As is shown in FIG. 1, a head 11 for recording/reproducing data and a head 12 for reproducing servo data are provided in relation to a disc 10. The servo data reproducing head 12 reproduces servo data (position data corresponding to the position of the track on the disc) prestored on the servo surface of disc 10, and extracts the necessary signals for the positioning of head 11. Both heads 11 and 12 are attached to and are transferred by carriage 13, which is driven by a voice coil motor 9, which in turn is driven by a current I from a drive circuit (not shown), and disc 10 is rotated by motor 14.
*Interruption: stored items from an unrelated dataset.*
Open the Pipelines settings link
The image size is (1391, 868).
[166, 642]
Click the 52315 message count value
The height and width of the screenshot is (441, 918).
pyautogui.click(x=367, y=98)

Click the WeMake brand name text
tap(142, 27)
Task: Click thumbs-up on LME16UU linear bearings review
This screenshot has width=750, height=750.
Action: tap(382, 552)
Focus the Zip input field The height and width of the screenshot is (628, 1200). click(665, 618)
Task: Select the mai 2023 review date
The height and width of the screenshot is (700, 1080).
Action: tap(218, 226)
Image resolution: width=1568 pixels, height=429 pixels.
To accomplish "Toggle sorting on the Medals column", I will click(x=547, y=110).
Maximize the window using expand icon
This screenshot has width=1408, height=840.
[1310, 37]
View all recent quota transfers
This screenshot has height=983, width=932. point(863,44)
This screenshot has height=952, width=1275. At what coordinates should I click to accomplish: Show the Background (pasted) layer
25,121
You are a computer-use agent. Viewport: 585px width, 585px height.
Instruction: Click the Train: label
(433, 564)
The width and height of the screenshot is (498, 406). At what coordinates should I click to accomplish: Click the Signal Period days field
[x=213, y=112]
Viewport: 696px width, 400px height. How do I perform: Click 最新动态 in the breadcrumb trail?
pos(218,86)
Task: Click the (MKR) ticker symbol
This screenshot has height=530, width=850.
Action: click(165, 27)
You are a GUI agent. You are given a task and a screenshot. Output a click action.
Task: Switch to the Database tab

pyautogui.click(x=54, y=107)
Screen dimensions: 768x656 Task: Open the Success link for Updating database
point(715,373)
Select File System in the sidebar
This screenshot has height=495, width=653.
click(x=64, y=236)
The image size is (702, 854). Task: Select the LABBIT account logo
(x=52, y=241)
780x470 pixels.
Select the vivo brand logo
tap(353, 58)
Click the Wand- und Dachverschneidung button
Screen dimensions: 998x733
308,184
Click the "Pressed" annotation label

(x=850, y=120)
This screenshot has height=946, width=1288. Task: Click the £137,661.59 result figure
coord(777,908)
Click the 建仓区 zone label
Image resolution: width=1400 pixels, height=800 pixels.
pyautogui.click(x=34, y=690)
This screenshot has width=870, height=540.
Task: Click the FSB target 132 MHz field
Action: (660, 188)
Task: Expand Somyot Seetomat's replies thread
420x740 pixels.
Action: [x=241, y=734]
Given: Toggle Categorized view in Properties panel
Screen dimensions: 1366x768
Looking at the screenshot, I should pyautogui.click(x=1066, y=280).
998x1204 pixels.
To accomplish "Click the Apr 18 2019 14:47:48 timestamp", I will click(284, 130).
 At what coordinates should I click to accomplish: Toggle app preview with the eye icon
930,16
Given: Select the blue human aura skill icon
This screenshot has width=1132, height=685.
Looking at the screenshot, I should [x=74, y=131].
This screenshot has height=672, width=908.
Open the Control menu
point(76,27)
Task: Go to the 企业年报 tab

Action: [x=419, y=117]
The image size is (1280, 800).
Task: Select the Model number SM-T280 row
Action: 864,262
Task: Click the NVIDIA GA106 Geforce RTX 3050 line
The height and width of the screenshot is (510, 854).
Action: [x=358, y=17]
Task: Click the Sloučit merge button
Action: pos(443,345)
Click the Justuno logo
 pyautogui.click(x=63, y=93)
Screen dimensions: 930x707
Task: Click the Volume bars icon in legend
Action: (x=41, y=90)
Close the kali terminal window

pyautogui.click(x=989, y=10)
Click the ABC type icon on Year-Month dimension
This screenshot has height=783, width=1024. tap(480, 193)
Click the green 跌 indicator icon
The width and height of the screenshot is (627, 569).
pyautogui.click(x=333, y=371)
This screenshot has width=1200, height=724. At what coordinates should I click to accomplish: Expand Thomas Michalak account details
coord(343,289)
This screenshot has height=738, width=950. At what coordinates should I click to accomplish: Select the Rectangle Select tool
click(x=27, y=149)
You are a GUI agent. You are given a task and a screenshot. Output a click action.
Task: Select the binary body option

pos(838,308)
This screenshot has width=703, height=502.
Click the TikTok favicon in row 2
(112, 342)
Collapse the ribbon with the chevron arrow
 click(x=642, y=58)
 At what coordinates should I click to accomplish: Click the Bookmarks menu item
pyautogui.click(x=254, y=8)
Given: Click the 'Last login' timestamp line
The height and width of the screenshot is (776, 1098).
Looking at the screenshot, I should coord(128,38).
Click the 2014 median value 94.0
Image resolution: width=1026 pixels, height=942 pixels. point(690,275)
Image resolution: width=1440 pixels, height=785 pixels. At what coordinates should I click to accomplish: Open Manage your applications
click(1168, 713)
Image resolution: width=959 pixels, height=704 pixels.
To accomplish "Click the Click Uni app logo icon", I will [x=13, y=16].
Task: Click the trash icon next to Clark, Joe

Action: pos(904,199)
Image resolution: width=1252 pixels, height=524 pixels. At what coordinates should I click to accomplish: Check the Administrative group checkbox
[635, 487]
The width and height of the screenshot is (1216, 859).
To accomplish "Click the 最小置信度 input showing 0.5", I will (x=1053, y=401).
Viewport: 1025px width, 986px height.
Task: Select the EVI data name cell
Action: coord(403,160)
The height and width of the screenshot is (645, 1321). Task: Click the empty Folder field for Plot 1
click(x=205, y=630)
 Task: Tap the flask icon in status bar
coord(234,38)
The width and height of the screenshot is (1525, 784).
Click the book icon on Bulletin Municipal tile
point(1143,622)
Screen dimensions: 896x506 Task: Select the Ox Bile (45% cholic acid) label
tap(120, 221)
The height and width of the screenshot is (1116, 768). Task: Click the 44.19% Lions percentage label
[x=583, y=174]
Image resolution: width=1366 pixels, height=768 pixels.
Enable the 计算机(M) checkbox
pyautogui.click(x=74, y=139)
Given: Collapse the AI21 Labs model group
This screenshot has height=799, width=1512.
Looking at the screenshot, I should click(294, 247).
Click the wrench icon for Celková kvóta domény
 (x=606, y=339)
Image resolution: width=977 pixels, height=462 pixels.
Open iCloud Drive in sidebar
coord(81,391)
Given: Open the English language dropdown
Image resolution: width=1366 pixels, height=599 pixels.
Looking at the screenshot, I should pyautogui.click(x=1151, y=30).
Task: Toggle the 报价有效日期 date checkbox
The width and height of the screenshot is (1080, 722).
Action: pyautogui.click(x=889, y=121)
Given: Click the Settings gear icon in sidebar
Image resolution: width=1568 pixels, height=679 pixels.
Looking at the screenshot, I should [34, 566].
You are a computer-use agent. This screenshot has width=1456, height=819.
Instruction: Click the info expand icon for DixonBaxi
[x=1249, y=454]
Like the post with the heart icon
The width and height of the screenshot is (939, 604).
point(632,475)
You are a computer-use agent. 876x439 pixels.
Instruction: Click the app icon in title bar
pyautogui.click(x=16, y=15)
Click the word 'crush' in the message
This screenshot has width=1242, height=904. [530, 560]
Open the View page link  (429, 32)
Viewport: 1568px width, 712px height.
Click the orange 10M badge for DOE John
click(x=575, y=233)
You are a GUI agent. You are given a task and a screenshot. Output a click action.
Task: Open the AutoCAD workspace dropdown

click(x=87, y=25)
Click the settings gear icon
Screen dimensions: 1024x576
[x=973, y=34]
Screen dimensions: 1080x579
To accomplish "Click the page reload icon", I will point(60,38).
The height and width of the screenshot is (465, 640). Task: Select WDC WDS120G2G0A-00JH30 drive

When, for example, as is shown in FIG. 2A, head 11 performs a seeking operation from track D, which is at point D on disc 10, to track A, which is at point A, a target velocity MV corresponding to the seek distance is set by a controller (not shown). The controller detects the track on which the head is positioned by counting the track pulses from a track detection circuit for each crossing of the center of a track by the head. Then, the controller calculates the distance (i.e., the number of tracks) between the detected track D and the target track A and calculates the target velocity MV based on this distance. The drive circuit supplies current I to voice coil motor 9 based on the target velocity MV set by the controller to transfer head 11 at the target velocity. In the initial period of the seek operation, the head 11 is accelerated by voice coil motor 9, as is illustrated by curve Vl in FIG. 2A, to the target velocity MV shown at E. When the head 11 is moved further and reaches point F, the target velocity MV calculated by the controller is decreased from value G and until it reaches zero at point A. Drive current I is supplied to voice coil motor 9, as shown in FIG. 2B, for moving head 11 in this way. In the seek operation in which head 11 moves from point B, shown in FIG. 2A, to point A, the head 11 moves first with the target velocity set at value H. Then, along with the transfer of the head 11, the target velocity MV is varied from value H to value C by the controller. At this time, when the head 11 starts at point B and moves to point A, head 11 is accelerated as shown by curve V2 in FIG. 2A until it reaches the target velocity value C. Then, head 11 is moved to point A in response to the target velocity MV shown by curve V3 of FIG. 2A. At this time a drive current I such as that shown in FIG. 2C is supplied to voice coil motor 9 from the drive circuit.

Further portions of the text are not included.